If you need a more mature solution to monitor and alert you to issues with your large language models in real-time, Openlayer is a great option. This platform is geared for building, deploying, and managing high-quality AI models, with a particular focus on LLMs. It includes automated testing, monitoring and alerting, so you can quickly identify issues. With versioning and tracking, developer-friendly integration and security compliance, Openlayer is great for data scientists, ML engineers and product managers.
Another option is Athina, an end-to-end platform for enterprise GenAI teams. Athina has real-time monitoring, cost tracking and customizable alerts so you can better keep tabs on output quality and deploy models with confidence. It also includes LLM Observability, Experimentation and Role-Based Access Controls. It's geared for teams that want to speed up their AI development while ensuring it's reliable and efficient.

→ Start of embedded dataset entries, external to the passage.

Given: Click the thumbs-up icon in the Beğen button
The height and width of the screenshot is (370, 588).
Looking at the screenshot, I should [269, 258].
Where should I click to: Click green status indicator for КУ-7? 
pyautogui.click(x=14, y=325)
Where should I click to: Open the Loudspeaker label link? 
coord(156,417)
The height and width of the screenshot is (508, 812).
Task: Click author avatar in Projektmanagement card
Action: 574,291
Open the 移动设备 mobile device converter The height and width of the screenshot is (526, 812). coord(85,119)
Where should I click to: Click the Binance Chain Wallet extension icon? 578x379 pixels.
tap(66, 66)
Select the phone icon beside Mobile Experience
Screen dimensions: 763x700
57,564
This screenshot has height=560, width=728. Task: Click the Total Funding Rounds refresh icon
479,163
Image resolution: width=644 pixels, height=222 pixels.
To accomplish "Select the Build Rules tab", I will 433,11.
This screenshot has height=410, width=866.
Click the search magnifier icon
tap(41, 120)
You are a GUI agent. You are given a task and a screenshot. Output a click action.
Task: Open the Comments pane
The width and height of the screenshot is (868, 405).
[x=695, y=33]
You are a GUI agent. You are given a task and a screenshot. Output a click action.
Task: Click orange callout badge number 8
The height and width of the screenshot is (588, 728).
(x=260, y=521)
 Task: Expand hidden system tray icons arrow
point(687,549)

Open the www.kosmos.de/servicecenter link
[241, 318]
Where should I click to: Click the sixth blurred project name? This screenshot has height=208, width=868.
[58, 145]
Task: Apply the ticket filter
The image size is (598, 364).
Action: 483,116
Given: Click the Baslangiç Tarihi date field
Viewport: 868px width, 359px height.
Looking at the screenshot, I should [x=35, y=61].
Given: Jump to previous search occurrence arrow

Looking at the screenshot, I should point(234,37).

If you're worried about maintaining high standards of quality and safety in generative AI, LangWatch is a good option. It offers real-time metrics for conversion rates, output quality and user feedback so you can continually improve your models. And with robust guardrails against jailbreaking and sensitive data leakage, LangWatch ensures your AI applications are reliable and faithful, a good option for developers and product managers.
Last, Deepchecks is a good option for automating the evaluation and debugging of LLM applications. It uses a "Golden Set" approach to create a rich ground truth and detect problems like hallucinations and bias. Deepchecks automates monitoring, debugging and version comparison, so you can ensure the quality and reliability of your LLM-based software from development to deployment.